Milan Jovanovic était un des seuls Anderlechtois à avoir un sentiment de trop peu

BRUXELLES Standard – Anderlecht doit être le match où le Sporting a créé le moins de danger depuis le début de la saison. Mais son coach était satisfait. Et un amateur de beau football comme Milan Jovanovic ? “Je suis content de la discipline défensive et de l’organisation”, dit-il.

Anderlecht était très défensif, samedi soir.

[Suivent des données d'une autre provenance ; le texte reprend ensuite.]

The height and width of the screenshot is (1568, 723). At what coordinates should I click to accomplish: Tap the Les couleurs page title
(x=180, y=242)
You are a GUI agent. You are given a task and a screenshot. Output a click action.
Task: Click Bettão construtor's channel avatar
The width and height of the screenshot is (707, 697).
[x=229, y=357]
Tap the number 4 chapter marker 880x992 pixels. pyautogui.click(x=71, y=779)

“Le Standard aussi, et cela m’a surpris. Si on avait un peu plus poussé, on aurait peut-être marqué ce petit but qui aurait rapporté deux points supplémentaires. Mais je crois qu’aucune des équipes ne voulait perdre. Les deux équipes sont contentes avec ce 0-0.”

Vous aussi ?

“Je ne peux pas être entièrement content, puisque je n’ai pas marqué et on n’a pas gagné. Un sur six n’est pas assez. C’était un match sans occasion. Pour les fans, cela doit avoir été monotone. On ne s’est pas créé une seule occasion. C’est un point de travail pour les prochains matches.”

Quid de votre prestation personnelle ?

“Je ne peux pas être heureux de mon match. Mais honnêtement : qu’est-ce que j’aurais pu faire de mieux ? Très peu. Si j’avais raté une occasion, je m’en voudrais. Mais ici, je recevais des ballons difficiles.”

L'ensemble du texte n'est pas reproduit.